Monday, April 14, 2014

Pigments of imagination: Think Blue, Count Two

Underground transport network: Doin it rong
"What happens if we treat colour words in a language as the stations of an underground train network?" This is the kind of question which often arises after one or two pints of Old Shearing Shed Bière en garde. "You could ask lots of people to list all the colours they can think of, and treat those lists as itineraries through the network, and reconstruct the tube map."

"The maze of his infinity," said the smoko-room radio, which we keep tuned to the Synchronicity Channel broadcasting from Serendip. "The buried city. In the stars."

"Or you could just look it up in the appendices of the Metronomicon, the Book of Naming of Stations," tigris pointed out.
Multiple appendices
Tigris is of course correct. Very few things of import are not covered somewhere in the Book's Appendices, which proliferate and pullulate in such profligate profusion that they are not numbered, nor even lettered, but are identified instead by symbols in the corners of each page. It even shows how tube maps of major cities will appear when they are reproduced after the fall of civilisation, on palimpsestic parchment, limned with gold and foliage and marginalia by monks in future scriptoria.
Left: John Coulthart doin it rite

But I digress. Here without further ado is the tube map for Spanish colour terms, copied from a page in the Metronomicon identified by an anchor drawn with pen and ink as if by a schoolboy's clumsy hand.

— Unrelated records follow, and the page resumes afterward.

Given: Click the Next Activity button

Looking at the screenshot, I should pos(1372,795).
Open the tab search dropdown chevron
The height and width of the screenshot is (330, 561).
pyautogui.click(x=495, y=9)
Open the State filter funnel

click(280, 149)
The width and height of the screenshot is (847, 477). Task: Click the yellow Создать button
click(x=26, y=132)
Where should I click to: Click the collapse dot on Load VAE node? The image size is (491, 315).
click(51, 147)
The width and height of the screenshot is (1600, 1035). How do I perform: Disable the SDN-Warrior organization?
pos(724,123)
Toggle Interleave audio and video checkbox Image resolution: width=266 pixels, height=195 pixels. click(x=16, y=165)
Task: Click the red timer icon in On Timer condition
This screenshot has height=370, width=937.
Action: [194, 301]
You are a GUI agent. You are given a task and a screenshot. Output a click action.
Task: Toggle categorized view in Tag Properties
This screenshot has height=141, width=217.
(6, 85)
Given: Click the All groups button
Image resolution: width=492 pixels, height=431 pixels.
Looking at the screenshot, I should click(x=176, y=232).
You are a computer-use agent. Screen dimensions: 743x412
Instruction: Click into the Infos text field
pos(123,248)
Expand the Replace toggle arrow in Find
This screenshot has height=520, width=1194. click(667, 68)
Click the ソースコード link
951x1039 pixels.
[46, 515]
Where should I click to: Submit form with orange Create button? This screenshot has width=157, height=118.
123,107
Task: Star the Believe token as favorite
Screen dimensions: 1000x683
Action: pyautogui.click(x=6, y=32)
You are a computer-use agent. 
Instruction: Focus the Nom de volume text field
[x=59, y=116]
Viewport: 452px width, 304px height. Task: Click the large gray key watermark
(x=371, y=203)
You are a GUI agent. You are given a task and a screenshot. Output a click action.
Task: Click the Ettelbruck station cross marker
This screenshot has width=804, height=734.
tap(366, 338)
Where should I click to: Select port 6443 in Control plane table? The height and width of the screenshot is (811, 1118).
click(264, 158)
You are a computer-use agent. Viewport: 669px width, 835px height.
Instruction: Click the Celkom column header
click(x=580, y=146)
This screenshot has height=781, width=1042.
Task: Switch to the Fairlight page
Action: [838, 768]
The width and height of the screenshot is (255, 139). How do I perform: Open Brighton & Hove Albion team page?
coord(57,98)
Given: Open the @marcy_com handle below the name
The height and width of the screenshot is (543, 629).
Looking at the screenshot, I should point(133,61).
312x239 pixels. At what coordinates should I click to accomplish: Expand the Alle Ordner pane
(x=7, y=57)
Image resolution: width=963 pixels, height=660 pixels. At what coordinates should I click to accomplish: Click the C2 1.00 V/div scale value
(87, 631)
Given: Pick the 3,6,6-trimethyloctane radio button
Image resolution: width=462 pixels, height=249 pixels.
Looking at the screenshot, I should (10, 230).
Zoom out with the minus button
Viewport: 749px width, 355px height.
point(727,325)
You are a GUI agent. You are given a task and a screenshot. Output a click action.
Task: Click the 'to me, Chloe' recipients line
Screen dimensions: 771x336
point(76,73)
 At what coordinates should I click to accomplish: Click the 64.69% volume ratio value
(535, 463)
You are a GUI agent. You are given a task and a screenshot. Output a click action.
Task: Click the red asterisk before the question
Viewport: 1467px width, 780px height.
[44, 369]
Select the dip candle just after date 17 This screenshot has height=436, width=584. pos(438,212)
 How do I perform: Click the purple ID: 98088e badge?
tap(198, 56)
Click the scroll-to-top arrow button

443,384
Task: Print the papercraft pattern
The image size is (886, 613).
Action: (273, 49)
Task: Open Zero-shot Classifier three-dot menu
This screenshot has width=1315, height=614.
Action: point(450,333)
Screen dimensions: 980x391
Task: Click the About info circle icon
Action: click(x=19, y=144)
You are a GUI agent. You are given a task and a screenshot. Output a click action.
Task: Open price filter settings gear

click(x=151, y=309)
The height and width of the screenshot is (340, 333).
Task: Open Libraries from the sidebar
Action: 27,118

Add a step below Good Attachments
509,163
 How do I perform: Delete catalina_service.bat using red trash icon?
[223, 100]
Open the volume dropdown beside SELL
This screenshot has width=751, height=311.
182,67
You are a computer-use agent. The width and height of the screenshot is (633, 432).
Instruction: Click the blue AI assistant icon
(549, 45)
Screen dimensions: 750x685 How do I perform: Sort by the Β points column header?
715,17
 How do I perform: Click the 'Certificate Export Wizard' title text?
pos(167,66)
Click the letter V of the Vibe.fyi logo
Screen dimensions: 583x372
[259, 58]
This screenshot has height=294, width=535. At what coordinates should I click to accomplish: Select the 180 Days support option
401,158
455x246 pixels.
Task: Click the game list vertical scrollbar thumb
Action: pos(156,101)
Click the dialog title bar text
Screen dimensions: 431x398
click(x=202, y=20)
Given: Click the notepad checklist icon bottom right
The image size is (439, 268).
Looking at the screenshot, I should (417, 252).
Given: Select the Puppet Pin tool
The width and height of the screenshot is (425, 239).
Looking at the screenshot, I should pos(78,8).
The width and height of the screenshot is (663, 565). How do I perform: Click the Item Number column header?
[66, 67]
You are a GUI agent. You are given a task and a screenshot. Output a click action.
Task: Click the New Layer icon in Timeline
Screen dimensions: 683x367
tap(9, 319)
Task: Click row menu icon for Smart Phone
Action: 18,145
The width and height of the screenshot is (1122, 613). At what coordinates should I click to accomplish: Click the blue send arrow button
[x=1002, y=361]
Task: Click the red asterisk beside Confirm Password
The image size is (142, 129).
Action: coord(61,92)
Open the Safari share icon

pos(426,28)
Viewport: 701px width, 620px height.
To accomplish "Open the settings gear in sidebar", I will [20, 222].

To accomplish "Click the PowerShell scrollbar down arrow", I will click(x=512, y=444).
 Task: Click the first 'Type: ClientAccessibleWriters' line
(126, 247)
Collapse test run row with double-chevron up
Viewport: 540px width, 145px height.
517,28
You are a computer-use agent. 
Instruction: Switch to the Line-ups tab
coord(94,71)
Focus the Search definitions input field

Data courtesy of Dr Mari Uusküla of
the Institute of the Estonian Language
If everyone listed terms in the same order then a simple one-dimensional labyrinth trunk line would suffice, but fortunately for those of us with research careers to consider, it is not so straightforward. Many people begin with rojo or azul, these being somehow more colourish than other terms, prototypal exemplars of the concept of colour. But others begin with blanco or negro, which are perfectly cromulent colour names apart from their absence of colour.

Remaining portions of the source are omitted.